DOCUMENT |
┄┄┄┄┄┄┄┄┄┄┄┄┄┄┄┄┄┄┄┄

August 9, 2010

Anagram string c++

By Mohammed Abualrob Algorithms and Data Structures 0 Comments

Problem

Write a C++ function that takes two strings of the same length as input and return true if the strings are anagrams otherwise returns false. Two strings are anagrams if they are permutations of each other ignoring spaces and capitalization. For example “CAT” and “ACT” are anagrams. Assume the input strings have small letter characters only.

Anagram string algorithm

This is a typical interview question. One solution is to sort each string then compare the sorted strings. If the sorted strings are identical then the input strings are anagrams otherwise they are not. We can borrow the merge sort code to sort the strings effectively in nlogn time then compare the strings in linear time. Another solution is compute unique character frequencies in each string. If the count is the same for each character then they are anagrams. We can use hash tables to efficiently compute character frequencies in each string.

┄┄┄┄┄┄┄┄┄┄┄┄┄┄┄┄┄┄┄┄

SUPPLIED MATERIAL |
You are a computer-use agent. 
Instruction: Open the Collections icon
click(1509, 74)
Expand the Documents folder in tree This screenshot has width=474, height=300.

┄┄┄┄┄┄┄┄┄┄┄┄┄┄┄┄┄┄┄┄

TASKS |
**1)** In the anagram article, how long does sorting the strings with borrowed merge sort code take?
**2)** List every condition that the problem in the anagram article places on the input strings.
**3)** In the second solution in the anagram article, what are hash tables used for, and why do the resulting counts show whether the strings are anagrams?
The data can be set aside entirely.

ANSWER SET |
**1)** It takes n log n time.

**2)**
- There are two strings.
- The strings are the same length.
- The strings contain small letter characters only.

**3)** Hash tables efficiently compute the frequency of each unique character in each string. If every character has the same count in both strings, the strings are anagrams.